### What to produce
All of the data beneath this instruction is to be transcribed word for word.

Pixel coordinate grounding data

_ _ _ _ _

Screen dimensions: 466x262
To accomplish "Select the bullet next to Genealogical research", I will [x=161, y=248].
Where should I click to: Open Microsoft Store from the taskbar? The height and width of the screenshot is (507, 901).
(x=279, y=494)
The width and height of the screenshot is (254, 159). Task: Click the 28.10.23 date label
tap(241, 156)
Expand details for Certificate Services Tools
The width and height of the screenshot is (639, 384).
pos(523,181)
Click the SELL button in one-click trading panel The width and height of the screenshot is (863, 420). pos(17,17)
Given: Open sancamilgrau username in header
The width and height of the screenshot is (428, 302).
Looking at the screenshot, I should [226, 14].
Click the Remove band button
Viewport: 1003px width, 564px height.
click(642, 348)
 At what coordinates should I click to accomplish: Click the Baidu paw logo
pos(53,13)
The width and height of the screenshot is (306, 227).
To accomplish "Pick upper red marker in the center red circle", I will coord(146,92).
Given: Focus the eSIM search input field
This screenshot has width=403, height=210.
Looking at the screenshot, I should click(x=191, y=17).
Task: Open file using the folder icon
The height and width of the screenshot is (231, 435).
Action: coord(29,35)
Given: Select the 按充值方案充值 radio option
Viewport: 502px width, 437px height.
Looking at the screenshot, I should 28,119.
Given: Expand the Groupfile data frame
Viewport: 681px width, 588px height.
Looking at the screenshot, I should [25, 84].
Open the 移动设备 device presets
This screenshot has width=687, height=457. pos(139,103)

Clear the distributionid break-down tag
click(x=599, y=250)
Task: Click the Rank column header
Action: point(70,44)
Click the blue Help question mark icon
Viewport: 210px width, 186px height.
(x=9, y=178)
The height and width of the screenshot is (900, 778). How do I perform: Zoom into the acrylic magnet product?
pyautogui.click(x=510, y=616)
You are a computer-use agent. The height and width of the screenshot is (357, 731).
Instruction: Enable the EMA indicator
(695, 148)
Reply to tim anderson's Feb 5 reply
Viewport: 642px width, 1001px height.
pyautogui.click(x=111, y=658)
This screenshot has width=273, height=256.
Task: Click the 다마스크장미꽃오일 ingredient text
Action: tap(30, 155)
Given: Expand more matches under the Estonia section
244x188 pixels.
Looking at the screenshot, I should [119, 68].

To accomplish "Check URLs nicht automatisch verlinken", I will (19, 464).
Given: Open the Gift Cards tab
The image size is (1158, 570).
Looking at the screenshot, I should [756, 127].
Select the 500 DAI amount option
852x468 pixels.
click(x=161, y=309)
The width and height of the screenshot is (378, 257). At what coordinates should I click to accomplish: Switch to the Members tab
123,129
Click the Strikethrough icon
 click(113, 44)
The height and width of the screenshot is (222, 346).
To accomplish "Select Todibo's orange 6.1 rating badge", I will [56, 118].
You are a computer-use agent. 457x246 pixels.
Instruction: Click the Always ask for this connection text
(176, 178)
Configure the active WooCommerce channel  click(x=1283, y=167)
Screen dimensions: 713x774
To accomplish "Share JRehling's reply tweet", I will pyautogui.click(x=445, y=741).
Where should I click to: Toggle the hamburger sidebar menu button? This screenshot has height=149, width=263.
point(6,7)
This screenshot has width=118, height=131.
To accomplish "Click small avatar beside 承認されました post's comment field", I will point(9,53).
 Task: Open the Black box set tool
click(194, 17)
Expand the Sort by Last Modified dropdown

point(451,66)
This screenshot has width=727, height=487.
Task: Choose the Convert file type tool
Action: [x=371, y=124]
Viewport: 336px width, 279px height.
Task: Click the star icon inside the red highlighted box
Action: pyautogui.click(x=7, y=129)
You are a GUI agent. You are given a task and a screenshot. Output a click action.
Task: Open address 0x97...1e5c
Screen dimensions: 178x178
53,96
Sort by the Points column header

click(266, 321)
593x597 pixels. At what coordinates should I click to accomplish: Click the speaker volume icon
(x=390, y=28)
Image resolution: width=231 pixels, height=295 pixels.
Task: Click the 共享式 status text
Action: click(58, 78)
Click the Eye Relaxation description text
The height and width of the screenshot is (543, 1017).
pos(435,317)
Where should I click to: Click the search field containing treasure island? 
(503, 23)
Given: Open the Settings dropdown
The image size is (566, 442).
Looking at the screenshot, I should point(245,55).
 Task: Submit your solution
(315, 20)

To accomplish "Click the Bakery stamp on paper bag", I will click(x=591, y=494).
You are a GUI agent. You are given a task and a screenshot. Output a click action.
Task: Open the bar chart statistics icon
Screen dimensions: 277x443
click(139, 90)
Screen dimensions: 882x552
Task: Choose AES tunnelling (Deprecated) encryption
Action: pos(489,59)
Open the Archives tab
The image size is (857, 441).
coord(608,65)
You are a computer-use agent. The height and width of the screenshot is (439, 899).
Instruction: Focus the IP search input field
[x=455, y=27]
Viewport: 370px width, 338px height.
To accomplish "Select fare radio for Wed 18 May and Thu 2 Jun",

_ _ _ _ _

### Task response
Screen dimensions: 466x262
To accomplish "Select the bullet next to Genealogical research", I will [x=161, y=248].
Where should I click to: Open Microsoft Store from the taskbar? The height and width of the screenshot is (507, 901).
(x=279, y=494)
The width and height of the screenshot is (254, 159). Task: Click the 28.10.23 date label
tap(241, 156)
Expand details for Certificate Services Tools
The width and height of the screenshot is (639, 384).
pos(523,181)
Click the SELL button in one-click trading panel The width and height of the screenshot is (863, 420). pos(17,17)
Given: Open sancamilgrau username in header
The width and height of the screenshot is (428, 302).
Looking at the screenshot, I should [226, 14].
Click the Remove band button
Viewport: 1003px width, 564px height.
click(642, 348)
 At what coordinates should I click to accomplish: Click the Baidu paw logo
pos(53,13)
The width and height of the screenshot is (306, 227).
To accomplish "Pick upper red marker in the center red circle", I will coord(146,92).
Given: Focus the eSIM search input field
This screenshot has width=403, height=210.
Looking at the screenshot, I should click(x=191, y=17).
Task: Open file using the folder icon
The height and width of the screenshot is (231, 435).
Action: coord(29,35)
Given: Select the 按充值方案充值 radio option
Viewport: 502px width, 437px height.
Looking at the screenshot, I should 28,119.
Given: Expand the Groupfile data frame
Viewport: 681px width, 588px height.
Looking at the screenshot, I should [25, 84].
Open the 移动设备 device presets
This screenshot has width=687, height=457. pos(139,103)

Clear the distributionid break-down tag
click(x=599, y=250)
Task: Click the Rank column header
Action: point(70,44)
Click the blue Help question mark icon
Viewport: 210px width, 186px height.
(x=9, y=178)
The height and width of the screenshot is (900, 778). How do I perform: Zoom into the acrylic magnet product?
pyautogui.click(x=510, y=616)
You are a computer-use agent. The height and width of the screenshot is (357, 731).
Instruction: Enable the EMA indicator
(695, 148)
Reply to tim anderson's Feb 5 reply
Viewport: 642px width, 1001px height.
pyautogui.click(x=111, y=658)
This screenshot has width=273, height=256.
Task: Click the 다마스크장미꽃오일 ingredient text
Action: tap(30, 155)
Given: Expand more matches under the Estonia section
244x188 pixels.
Looking at the screenshot, I should [119, 68].

To accomplish "Check URLs nicht automatisch verlinken", I will (19, 464).
Given: Open the Gift Cards tab
The image size is (1158, 570).
Looking at the screenshot, I should [756, 127].
Select the 500 DAI amount option
852x468 pixels.
click(x=161, y=309)
The width and height of the screenshot is (378, 257). At what coordinates should I click to accomplish: Switch to the Members tab
123,129
Click the Strikethrough icon
 click(113, 44)
The height and width of the screenshot is (222, 346).
To accomplish "Select Todibo's orange 6.1 rating badge", I will [56, 118].
You are a computer-use agent. 457x246 pixels.
Instruction: Click the Always ask for this connection text
(176, 178)
Configure the active WooCommerce channel  click(x=1283, y=167)
Screen dimensions: 713x774
To accomplish "Share JRehling's reply tweet", I will pyautogui.click(x=445, y=741).
Where should I click to: Toggle the hamburger sidebar menu button? This screenshot has height=149, width=263.
point(6,7)
This screenshot has width=118, height=131.
To accomplish "Click small avatar beside 承認されました post's comment field", I will point(9,53).
 Task: Open the Black box set tool
click(194, 17)
Expand the Sort by Last Modified dropdown

point(451,66)
This screenshot has width=727, height=487.
Task: Choose the Convert file type tool
Action: [x=371, y=124]
Viewport: 336px width, 279px height.
Task: Click the star icon inside the red highlighted box
Action: pyautogui.click(x=7, y=129)
You are a GUI agent. You are given a task and a screenshot. Output a click action.
Task: Open address 0x97...1e5c
Screen dimensions: 178x178
53,96
Sort by the Points column header

click(266, 321)
593x597 pixels. At what coordinates should I click to accomplish: Click the speaker volume icon
(x=390, y=28)
Image resolution: width=231 pixels, height=295 pixels.
Task: Click the 共享式 status text
Action: click(58, 78)
Click the Eye Relaxation description text
The height and width of the screenshot is (543, 1017).
pos(435,317)
Where should I click to: Click the search field containing treasure island? 
(503, 23)
Given: Open the Settings dropdown
The image size is (566, 442).
Looking at the screenshot, I should point(245,55).
 Task: Submit your solution
(315, 20)

To accomplish "Click the Bakery stamp on paper bag", I will click(x=591, y=494).
You are a GUI agent. You are given a task and a screenshot. Output a click action.
Task: Open the bar chart statistics icon
Screen dimensions: 277x443
click(139, 90)
Screen dimensions: 882x552
Task: Choose AES tunnelling (Deprecated) encryption
Action: pos(489,59)
Open the Archives tab
The image size is (857, 441).
coord(608,65)
You are a computer-use agent. The height and width of the screenshot is (439, 899).
Instruction: Focus the IP search input field
[x=455, y=27]
Viewport: 370px width, 338px height.
To accomplish "Select fare radio for Wed 18 May and Thu 2 Jun",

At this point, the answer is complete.